第5話 盲腸と免疫力
高校生の頃盲腸になり、虫垂を切除した、私の妹。手術は当然成功したのだが、退院後から、毎月のように風邪をひくようになり。今も体調不良で寝込むくらいには、芳しくない状態が続いている。
どこかの記事に書いてあったが、「実は長年不要とされていた虫垂は、免疫力を維持するために必要不可欠な器官だった」説が浮上しているらしい。
まだ周囲に一人しか盲腸経験者がいないので何とも言えないが、少なくとも私は、その説は本当だと思う。

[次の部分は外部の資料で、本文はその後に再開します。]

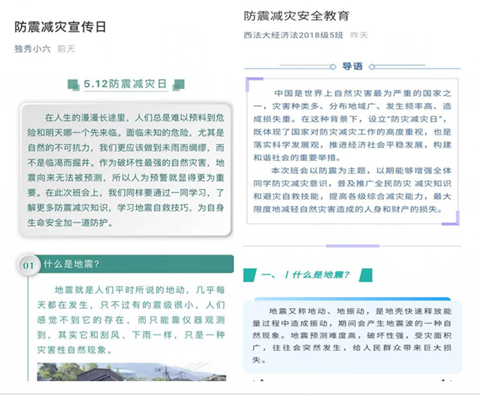Click the teal parallelogram left of 一、
Screen dimensions: 480x395
[x=250, y=275]
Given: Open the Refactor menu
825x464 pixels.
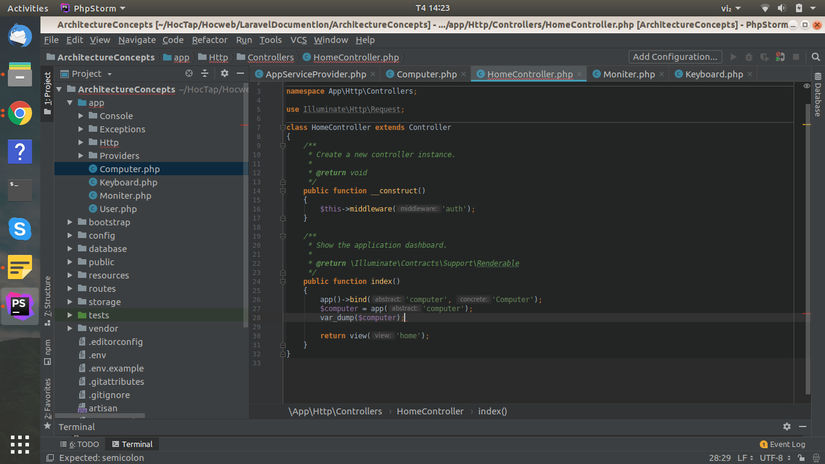Looking at the screenshot, I should (209, 40).
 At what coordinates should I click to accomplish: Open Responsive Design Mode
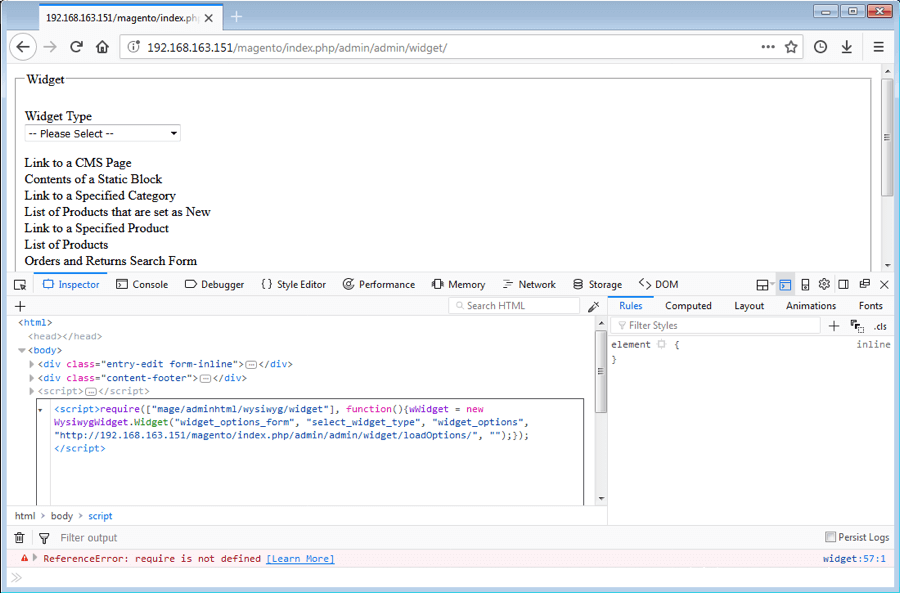point(805,285)
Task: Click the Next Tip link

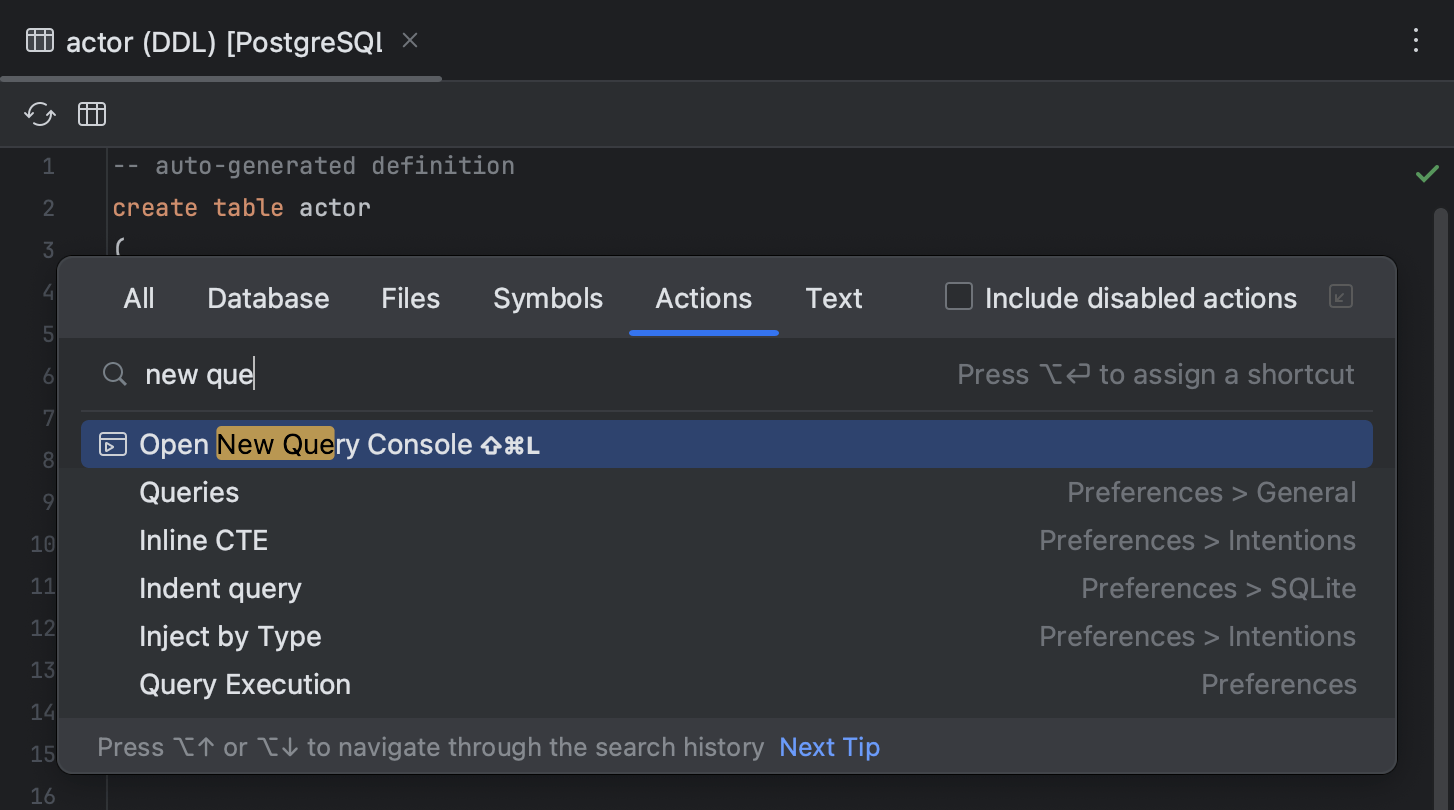Action: [829, 747]
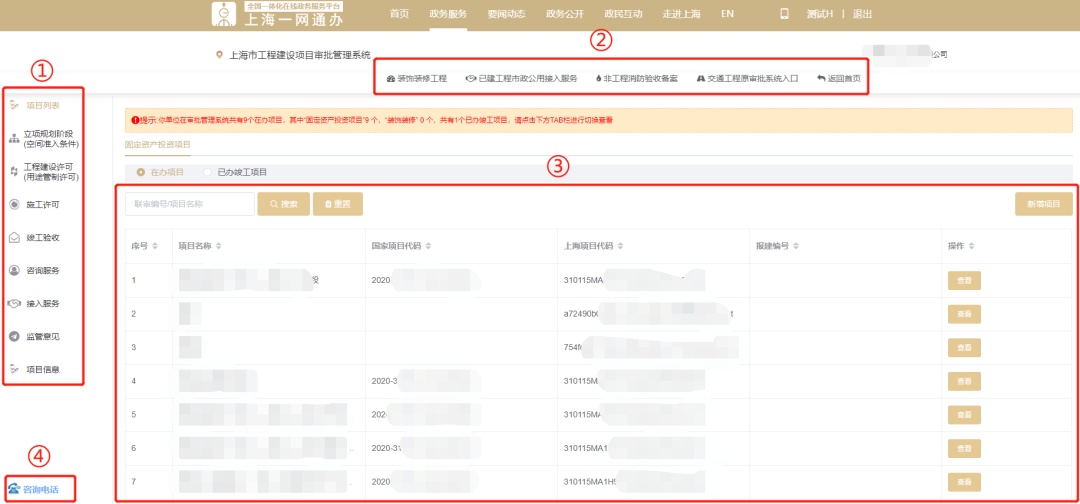
Task: Click the 接入服务 handshake icon
Action: tap(14, 304)
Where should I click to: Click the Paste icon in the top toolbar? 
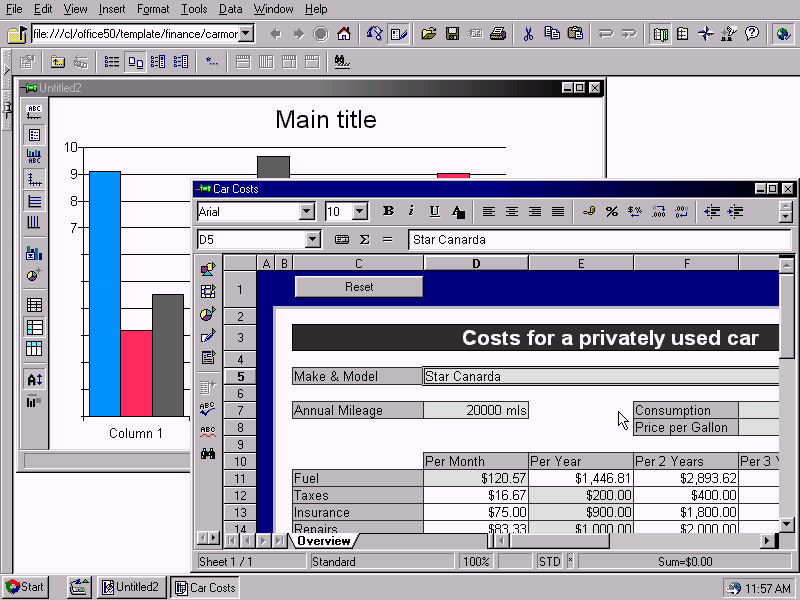pos(575,33)

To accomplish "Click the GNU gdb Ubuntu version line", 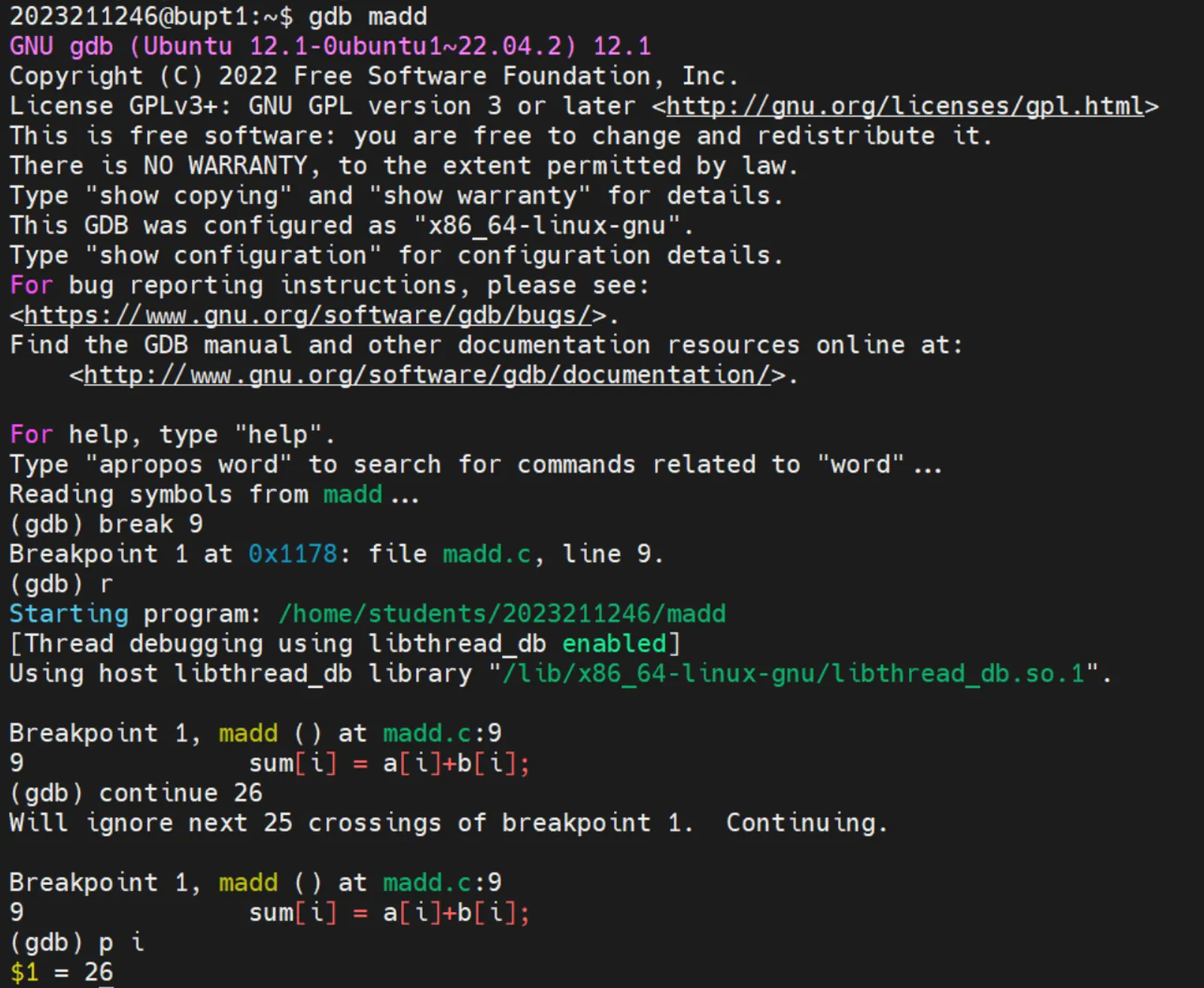I will pyautogui.click(x=330, y=47).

20歳の妹が、80歳の祖父母より病院に通っているのだから。
◇◇◇
「自分は長生きできないと思う」
「どうしてそう思うの?」
「こんだけ風邪ひいたりしてるから。まあ、長生きしたいとも思わないけど」
つい最近、妹と交わした会話を思い出す。社会人になり、毟られる税金に絶望するのはもはや通過儀礼。生命維持が関の山で、趣味や夢、家庭は遥か遠くにある。その現実に、とうとう妹も立たされてしまったのだ。
「自分は何のために生きているのか」。病は気からならぬ、気は病から。変えられない現実、削られる命。私は今日も妹を憂い、惰性で生きている。